Something from the Nightside - By Simon R. Green

Something From the Nightside

Nightside 1

Simon R. Green

One

Money Comes Walking In

Private eyes come in all shapes and sizes, and none of them look like television stars. Some do insurance work, some hang around cheap hotels with camcorders hoping to get evidence for divorce cases, and damn few ever get to investigate complicated murder mysteries. Some chase things that don't exist, or shouldn't. Me, I find things. Sometimes I'd rather not find them, but that comes with the territory.

The flaking sign on the door in those days said Taylor Investigations. I'm Taylor. Tall, dark and not particularly handsome. I bear the scars of old cases proudly, and I never let down a client. Provided they've paid at least some cash up front.

My office back then was cosy, if you were feeling charitable, cramped if you weren't. I spent a lot of time there. It beat having a life. It was a low-rent office in a low-rent area. All the businesses with any sense were moving out, making more room for those of us who operated in the greyer areas of the legal and illegal. Even the rats were just passing through, on their way to somewhere more civilised. My neighbours were a dentist and an accountant, both of them struck off, both of whom made more money than I did.
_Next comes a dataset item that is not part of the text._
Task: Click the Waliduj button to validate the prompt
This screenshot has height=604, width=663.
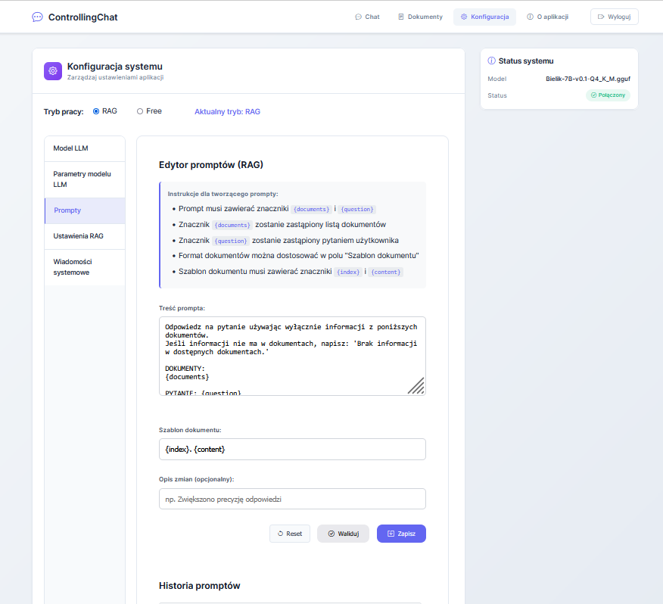Action: point(343,534)
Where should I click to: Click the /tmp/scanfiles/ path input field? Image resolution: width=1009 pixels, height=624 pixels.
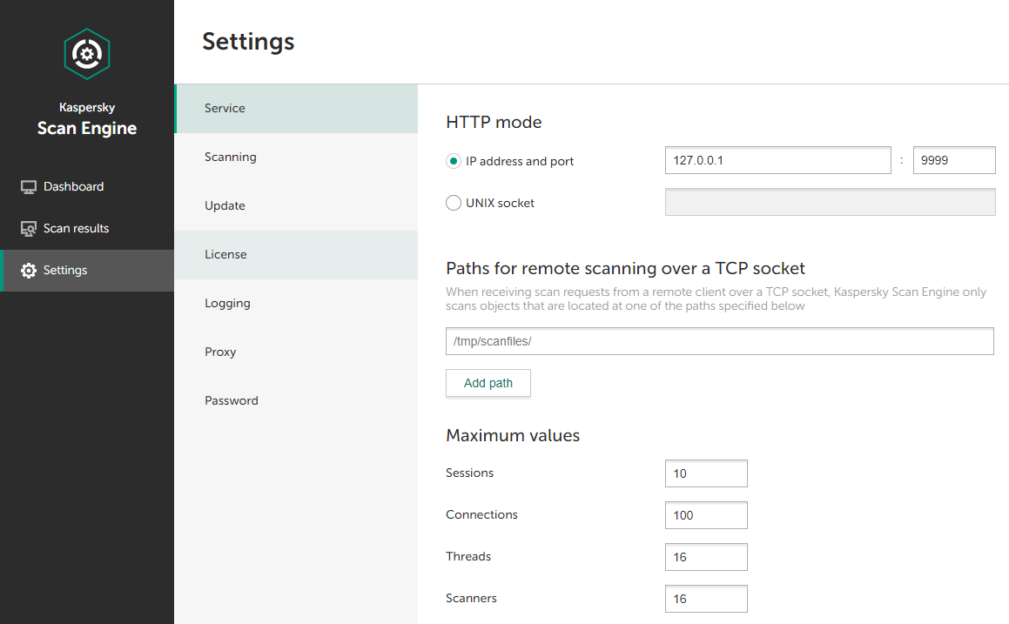[x=719, y=341]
It was raining hard the night Joanna Barrett came to see me. The kind of cold, driving, pitiless rain that makes you glad to be safe and dry indoors. I should have taken that as an omen, but I've never been very good at picking up on hints. It was late, well past the point where the day starts edging into evening, and everyone else in the building had gone home. I was still sitting behind my desk, half-watching the portable television with its sound turned down, while the man on the phone yelled in my ear. He wanted money, the fool. I made sympathetic noises in all the right places, waiting for him to get tired and go away, and then my ears pricked up as I heard footsteps in the hall outside, heading for my door. Steady, unhurried ... and a woman. Interesting. Women always make the best clients. They say they want information, but mostly what they really want is revenge; and they aren't mean when it comes to paying for

what they want. What they need. Hell hath no fury; and I should know.

The footsteps stopped outside my door, and a tall shadow studied the bullet hole in the frosted-glass window. I really should have got that seen to, but it made such a great conversation piece. Clients like a touch of romance and danger when they're hiring a private detective, even if they only want some papers served. The door opened, and she walked in. A tall good-looking blonde who reeked of money and class, looking immediately out of place amid the battered furniture and cracked-plaster walls of my office.

Her clothes had the quiet elegance and style that shrieks of serious money, and when she spoke my name her voice had an aristocratic edge that could cut glass. Either she'd been to all the very best boarding and finishing schools, or she'd spent a hell of a lot on elocution lessons. She was perhaps a little too slender, with a raw-boned face and minimal make-up that meant she would always be handsome rather than pretty. From the way she stood, the way she held herself, it was obvious she was a control freak, and the set of her perfectly made-up mouth showed she was used to being obeyed. I notice things like that. It's my job. I gave her my best unimpressed nod and gestured for her to take a seat on the only other chair, on the opposite side of my desk. She sat down without taking out a handkerchief to clean the seat first,

and I gave her extra points for bravery. I watched her look around my office, while the voice in the phone at my ear grew ever more hysterical, demanding money with menaces. Very specific menaces. Her face was studiously calm, even blank, but as I glanced around my office, it was only too easy to see it as she saw it.

A battered desk, with only a few token papers in the in and out trays, a fourth-hand filing cabinet, and a rickety couch pushed back against the wall. Rumpled blankets and a dented pillow on the couch showed someone had been sleeping on it regularly.